What the task asks:
Everything from the line containing "Where should I click to: Open" through the final line below must be output exactly, both ends included, with nothing else and no pictures.
◆ ◆ ◆ ◆
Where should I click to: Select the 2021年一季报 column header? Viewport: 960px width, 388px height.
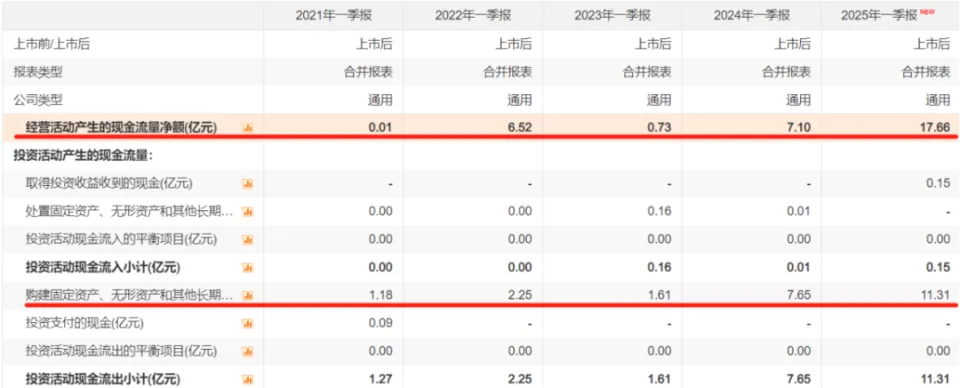pos(334,15)
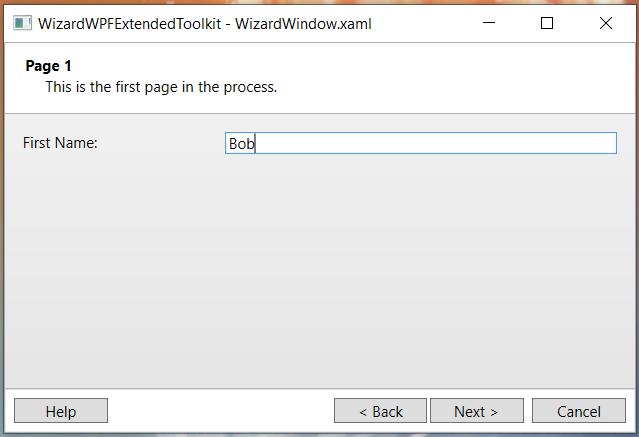
Task: Click blank white space in the header banner
Action: [450, 78]
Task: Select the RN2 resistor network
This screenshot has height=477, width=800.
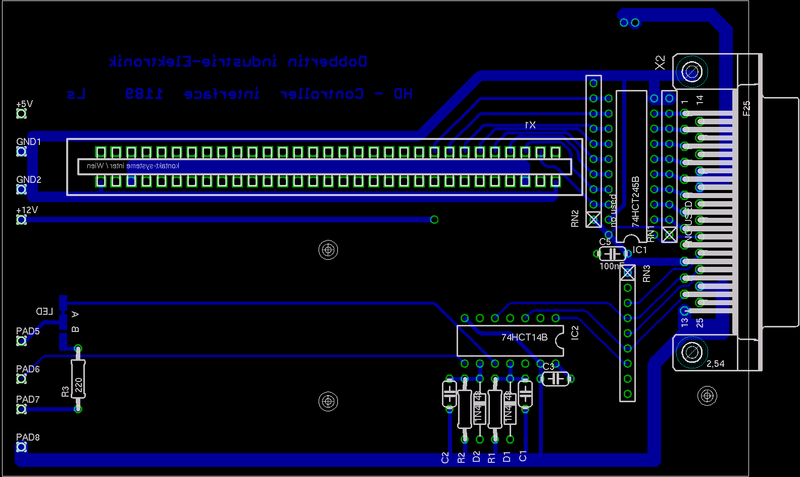Action: pos(593,150)
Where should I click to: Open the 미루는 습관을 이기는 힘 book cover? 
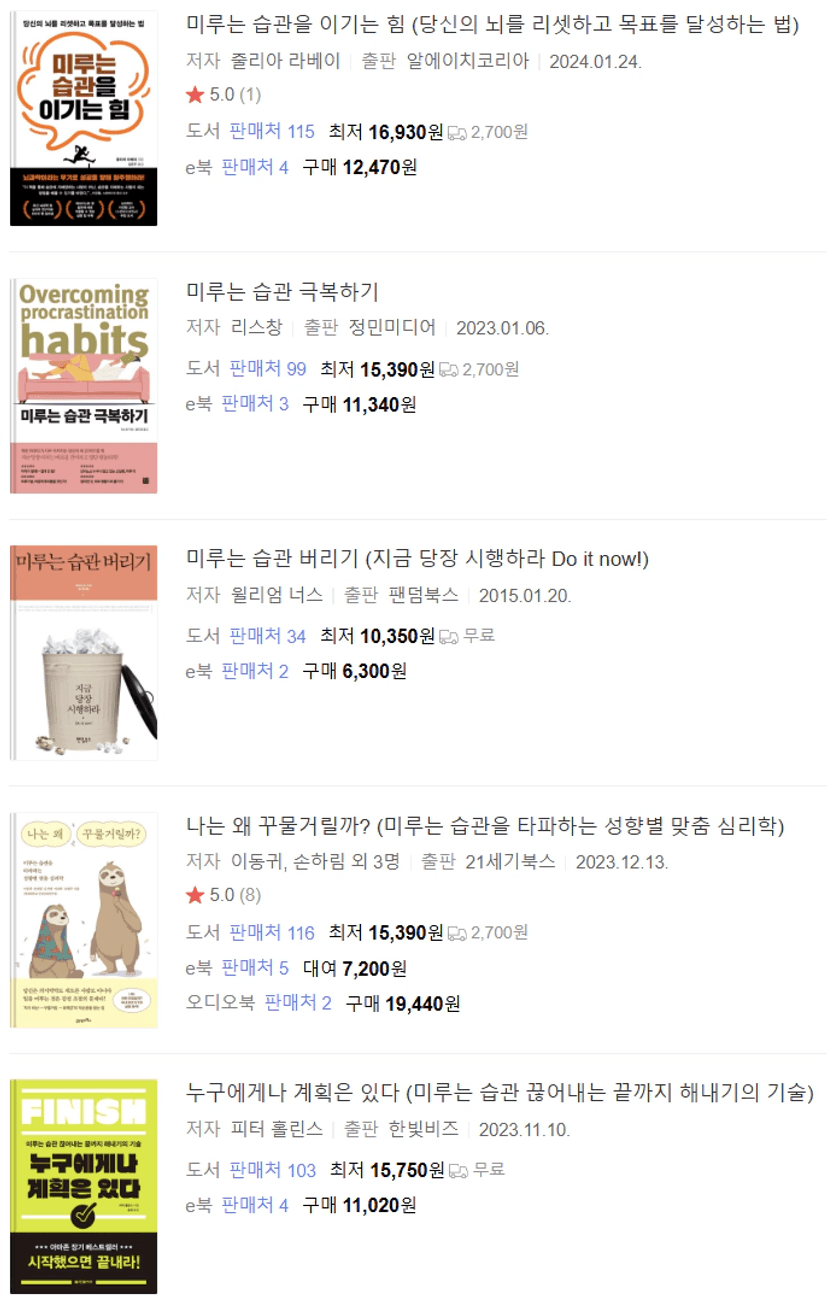click(x=84, y=119)
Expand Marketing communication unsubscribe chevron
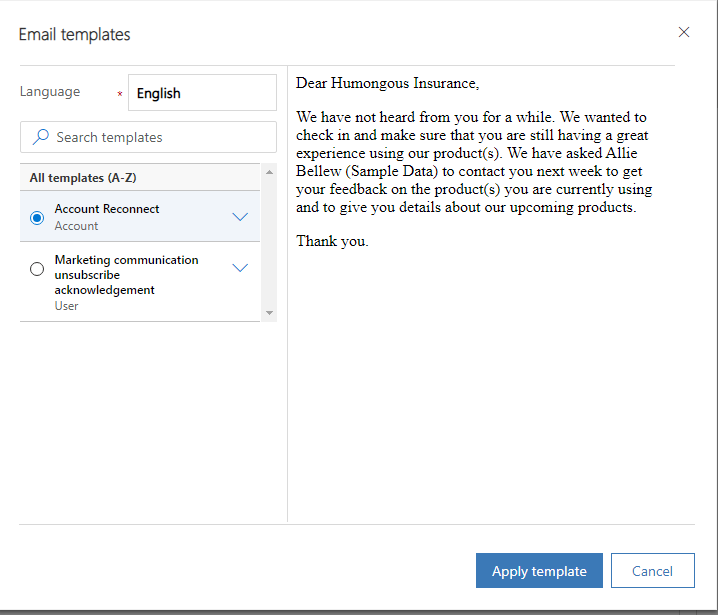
◆ ◆ ◆ ◆
Written response:
Where should I click to: Open the 미루는 습관을 이기는 힘 book cover? 
click(x=84, y=119)
Expand Marketing communication unsubscribe chevron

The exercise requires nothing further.